## Trecho citado
___

“Fujo para longe de ti,
evitando-te como a um inimigo,
mas incessantemente
te procuro em meu pensamento.
Trago tua imagem em minha memória
e assim me traio e contradigo,
eu te odeio, eu te amo.”
Carta de Abelardo a Heloísa.
“É certo que quanto maior é a
causa da dor, maior se faz
a necessidade de para ela
encontrar consolo, e este
ninguém pode me dar, além de ti.
Tu és a causa de minha pena,
e só tu podes me proporcionar conforto.
Só tu tens o poder de me entristecer,
de me fazer feliz ou trazer consolo.”
Carta de Heloísa a Abelardo
Um dos túmulos mais belos que se encontram no Pére Lachaise é o de Pierre Abélard e Héloïse, protagonistas de um trágico romance interrompido na Paris medieval do século XII. Pedro Abelardo era um filósofo que se apaixonou por Heloísa, de quem era tutor e que era 20 anos mais nova. Os dois tiveram um filho, Astrolábio, e casaram-se às escondidas. Quando o tio de Heloísa, um clérigo de Notre-Dame, soube, mandou castrar Abelardo que foi viver na abadia de St. Denis, onde continuou seus estudos. Heloise retirou-se para um convento. Mesmo distantes, os dois se corresponderam em longas e amorosas cartas, mas nunca mais se falaram pessoalmente. Hoje quase 700 anos depois, estão para sempre juntos numa tumba em estilo neogótico. Os corpos dos amantes, assim como de muitos outros mortos célebres, foram trazidos ao Pére Lachaise para incentivar as pessoas a enterrarem seus mortos lá, pois a princípio os parisienses não aceitavam de bom grado a necrópole, localizada distante do centro numa zona de difícil acesso.

___

## Informações fornecidas

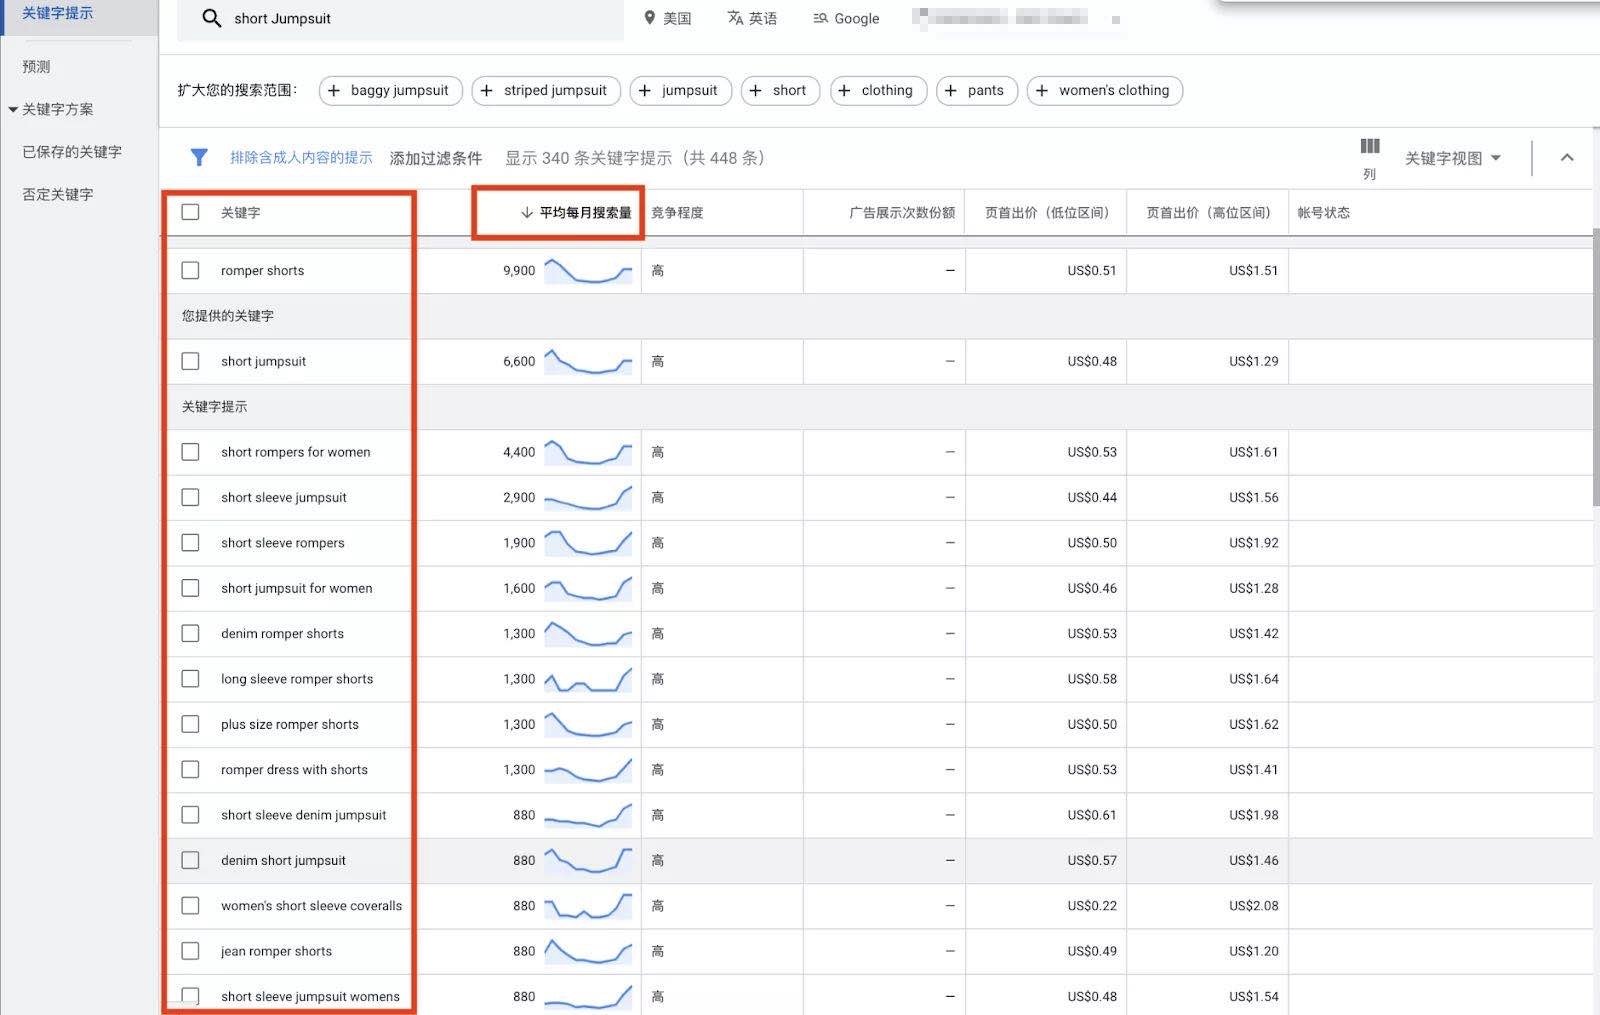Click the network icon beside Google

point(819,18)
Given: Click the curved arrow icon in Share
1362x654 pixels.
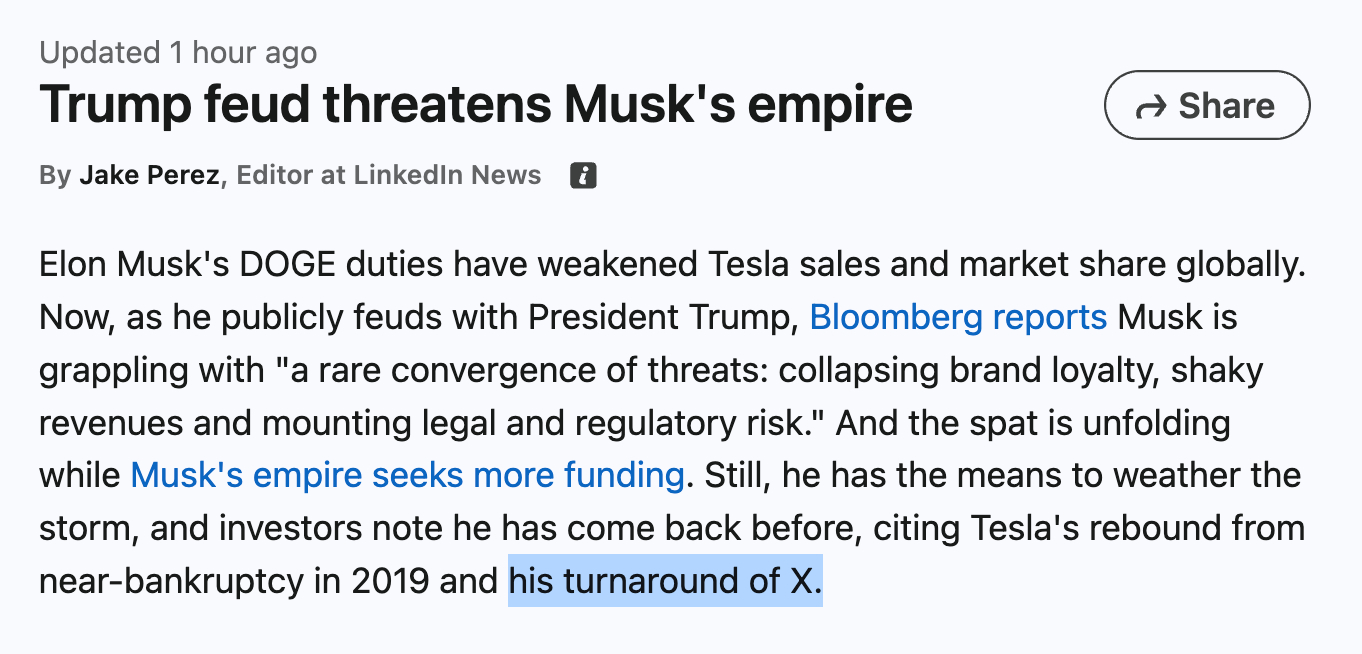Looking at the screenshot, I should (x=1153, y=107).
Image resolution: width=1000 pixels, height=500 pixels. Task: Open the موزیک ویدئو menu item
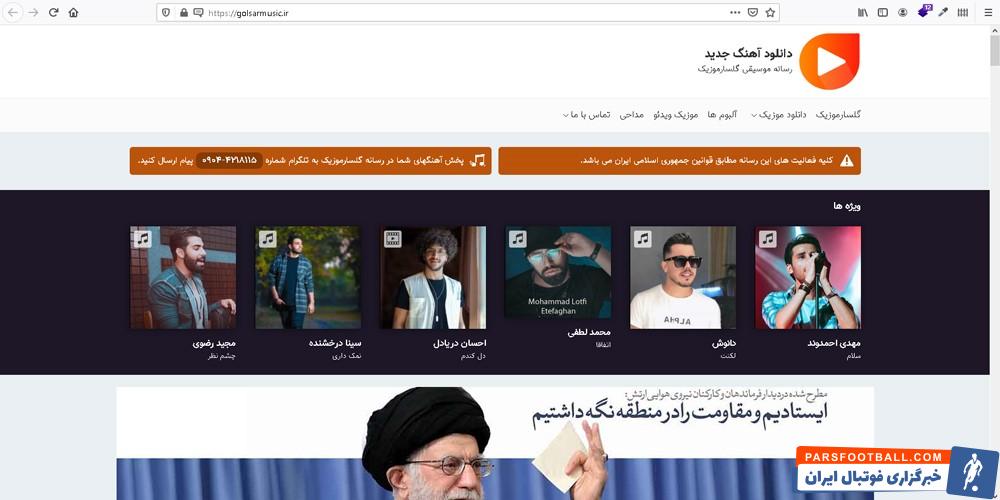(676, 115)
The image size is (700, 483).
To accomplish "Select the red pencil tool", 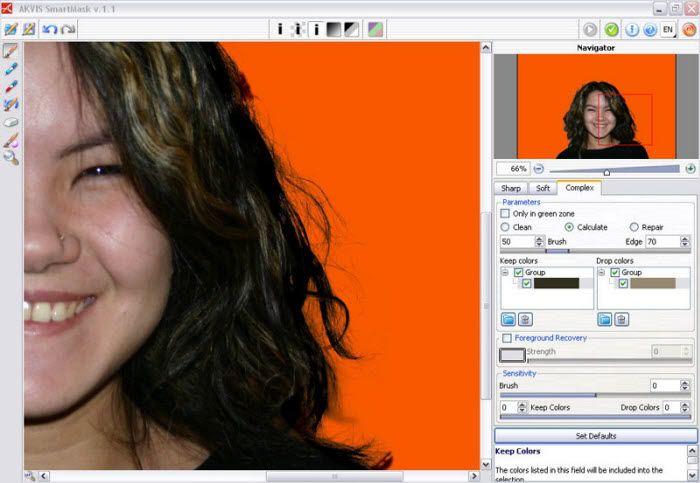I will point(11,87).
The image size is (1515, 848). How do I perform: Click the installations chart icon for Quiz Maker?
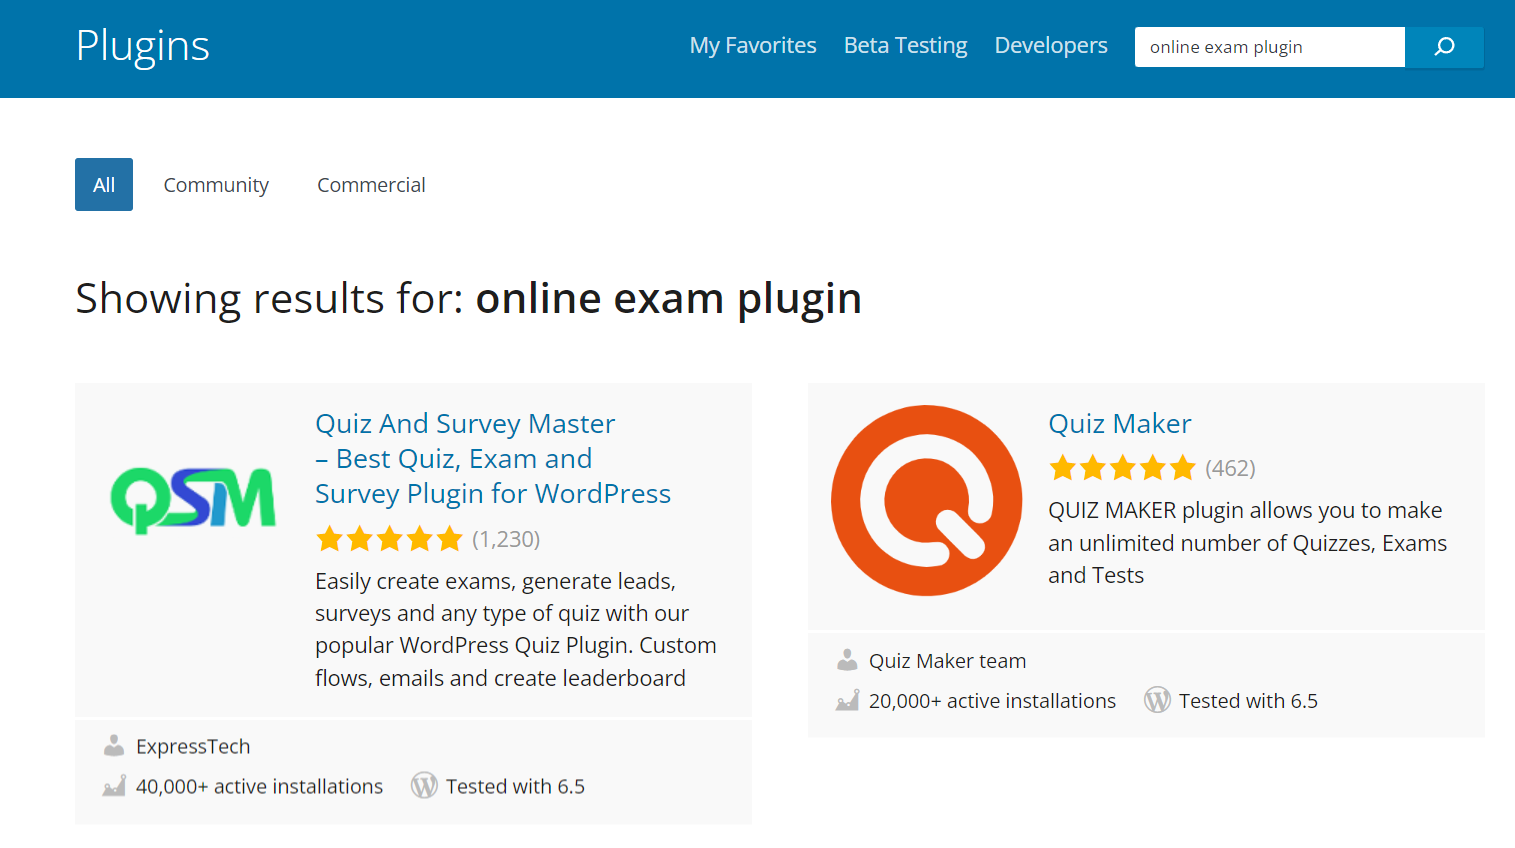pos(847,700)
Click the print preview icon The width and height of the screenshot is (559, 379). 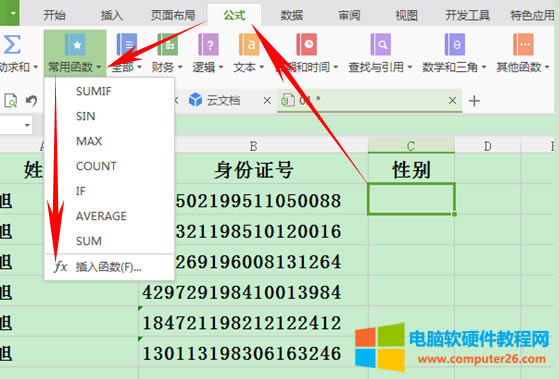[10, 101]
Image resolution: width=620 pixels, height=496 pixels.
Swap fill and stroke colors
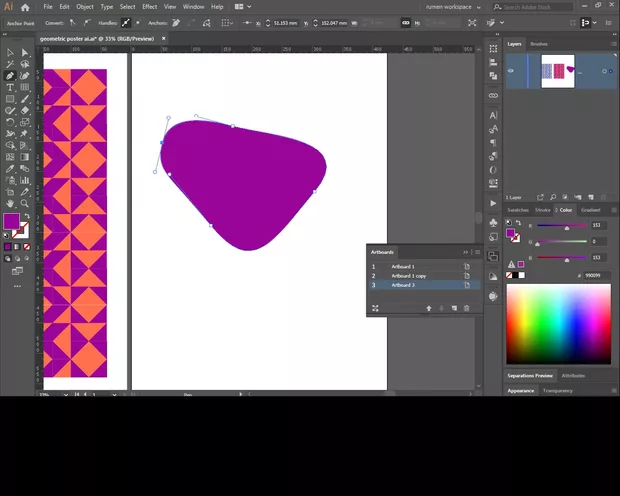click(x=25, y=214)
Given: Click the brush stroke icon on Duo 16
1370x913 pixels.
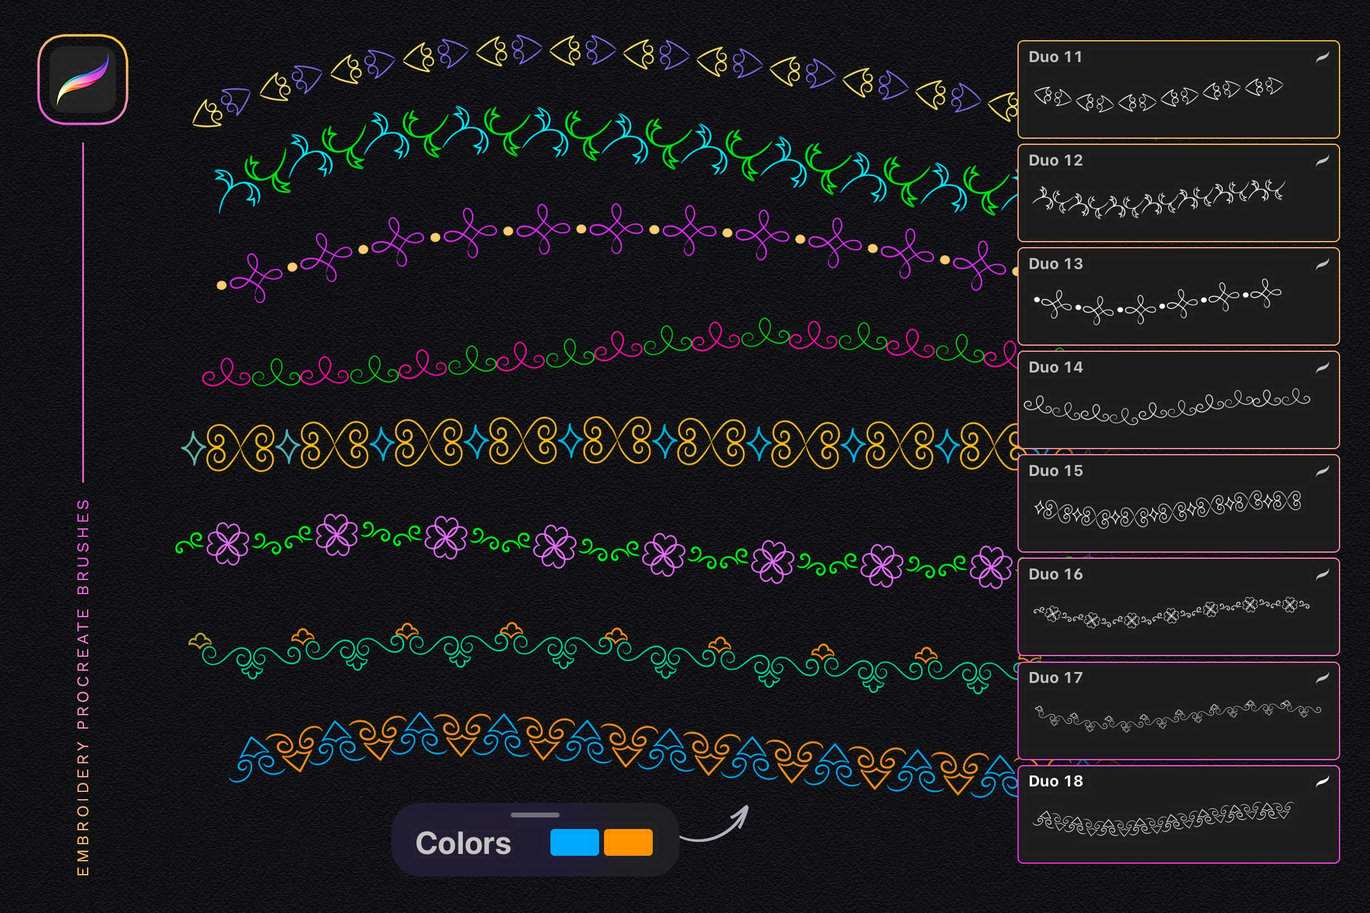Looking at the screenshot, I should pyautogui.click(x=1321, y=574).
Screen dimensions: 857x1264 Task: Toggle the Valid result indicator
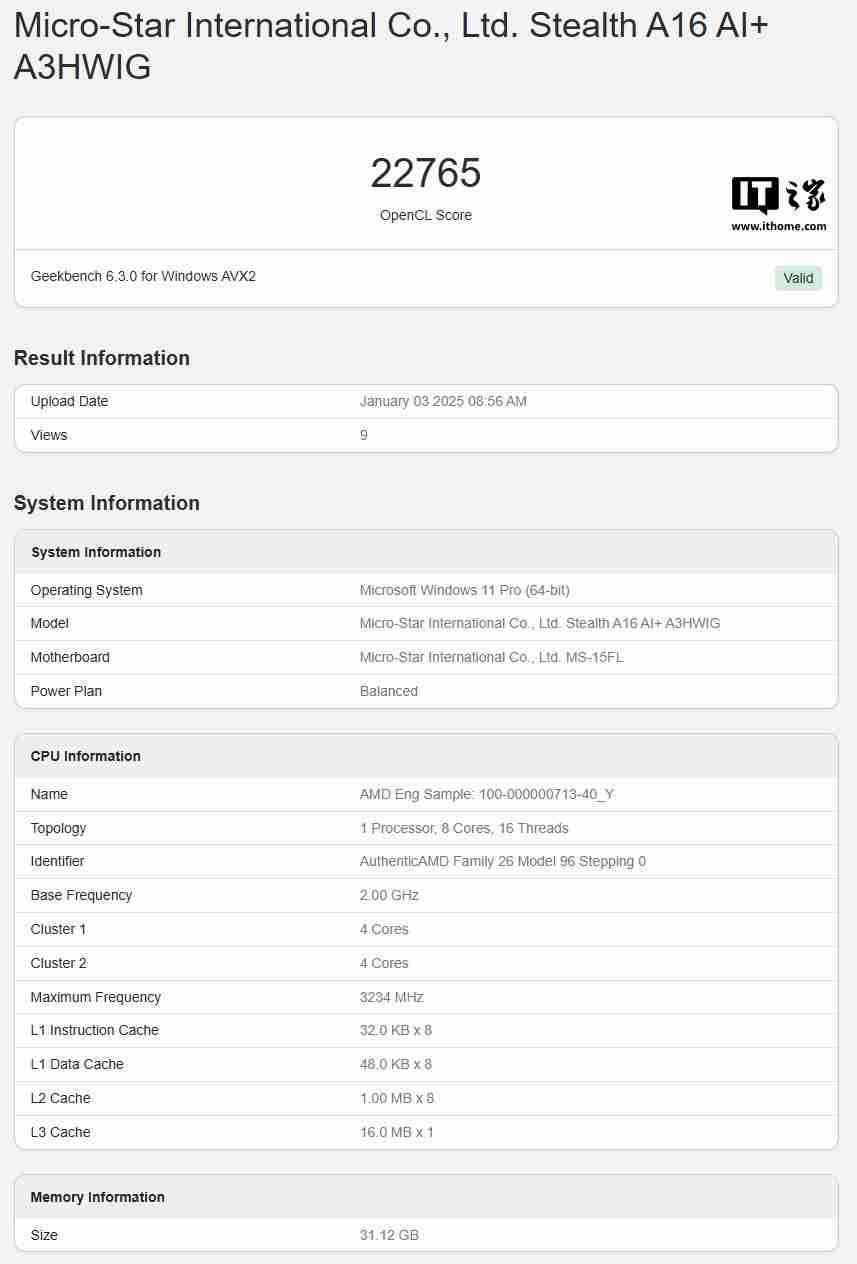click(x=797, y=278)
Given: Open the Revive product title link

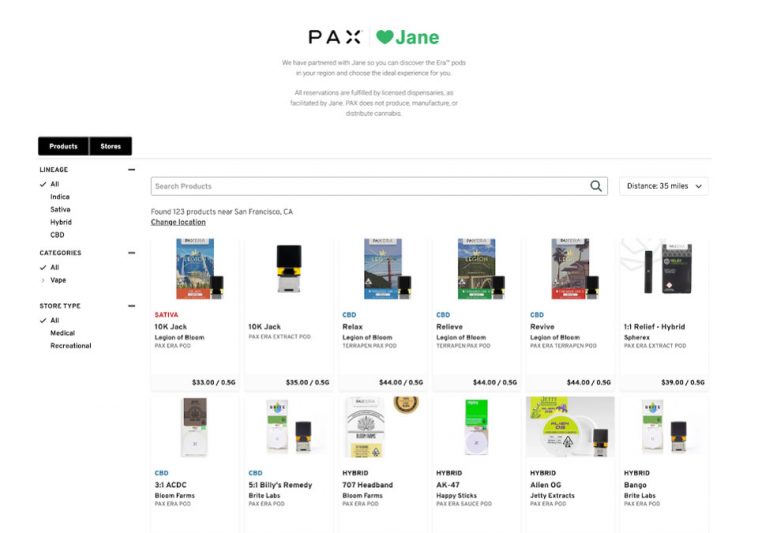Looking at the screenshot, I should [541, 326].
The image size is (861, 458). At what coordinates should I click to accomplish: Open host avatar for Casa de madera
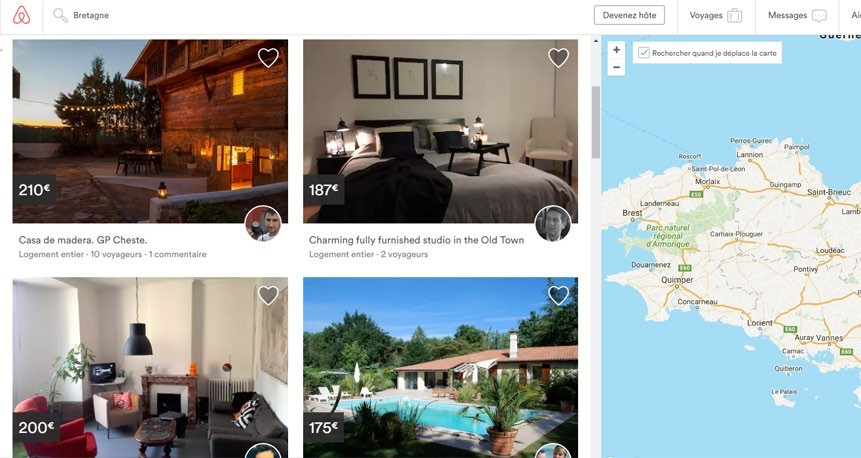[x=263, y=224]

___

## Instruções a seguir
Devolva, sem nenhuma alteração, a parte do texto sobre Abelardo e Heloísa que começa nas palavras "Trago tua imagem" e termina após "me proporcionar conforto.".

## Exercício resolvido
Trago tua imagem em minha memória
e assim me traio e contradigo,
eu te odeio, eu te amo.”
Carta de Abelardo a Heloísa.
“É certo que quanto maior é a
causa da dor, maior se faz
a necessidade de para ela
encontrar consolo, e este
ninguém pode me dar, além de ti.
Tu és a causa de minha pena,
e só tu podes me proporcionar conforto.